As it turns out, quite a few Mormons have since been zapped. Church leaders have set parameters on just how big their tent is, and the answer is, “Not very big.” There may still be a wide diversity of beliefs, but members are only welcome to retain their membership so long as they do not speak out too loudly against the actions and teachings of current leadership. This leaves room for, broadly speaking, only three categories within Mormonism: the Good, the Disciplined, and the Silent. The Church is certainly not signaling that it will come to the table and parley with liberal Mormons on the positions they advocate for any time in the near future.
What does the future hold for liberal Mormonism and the fallen proponents of “Big Tent Mormonism”? Certainly Mormon identity and voice transcends what comes out of Salt Lake City. But can liberal Mormonism survive under the censure of Salt Lake City?
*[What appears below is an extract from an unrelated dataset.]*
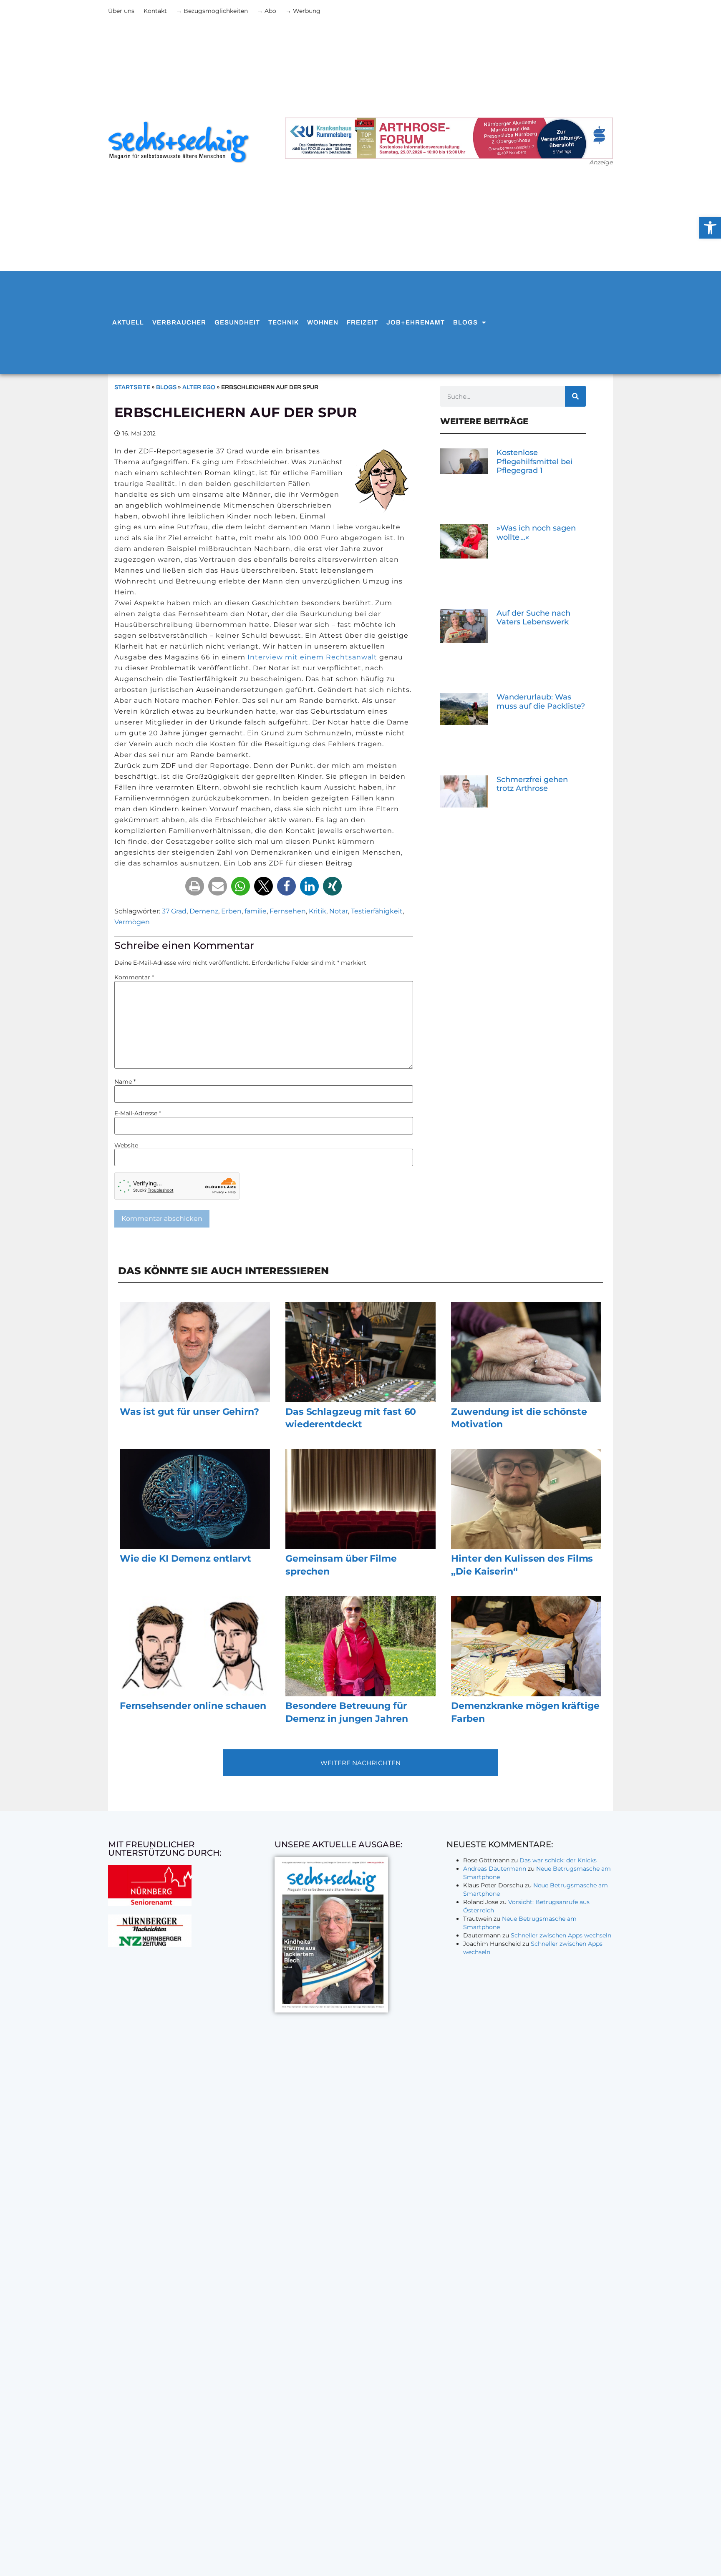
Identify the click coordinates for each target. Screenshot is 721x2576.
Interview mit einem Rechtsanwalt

By continuing to contribute their time, tithe and talent to an organization whose current leaders seem to want them gone, are liberal Mormons not, in some sense, building their own organizational gallows? Or can they weather the storm in hopes that future leadership will be more sympathetic to their views?
Only time will tell. In the meantime, may “Big Tent Mormonism” rest in peace.
 That said, some have argued persuasively that Mormon apologetics–with its championing of models like the Limited Geography theory, its disdain for the teachings of past prophets, and its acceptance of large swaths of secular biblical scholarship–is just another kind of Mormon liberalism. The church’s ouster of the former MI team could be viewed as yet another rejection of liberal Mormonism in that regard.
 My source for this was an interview with “Silus Grok,” an anonymous gay Mormon blogger at the now-defunct Nine Moons. It seems neither the Podcast nor any transcript of it is online anymore, but I referenced the matter years ago here.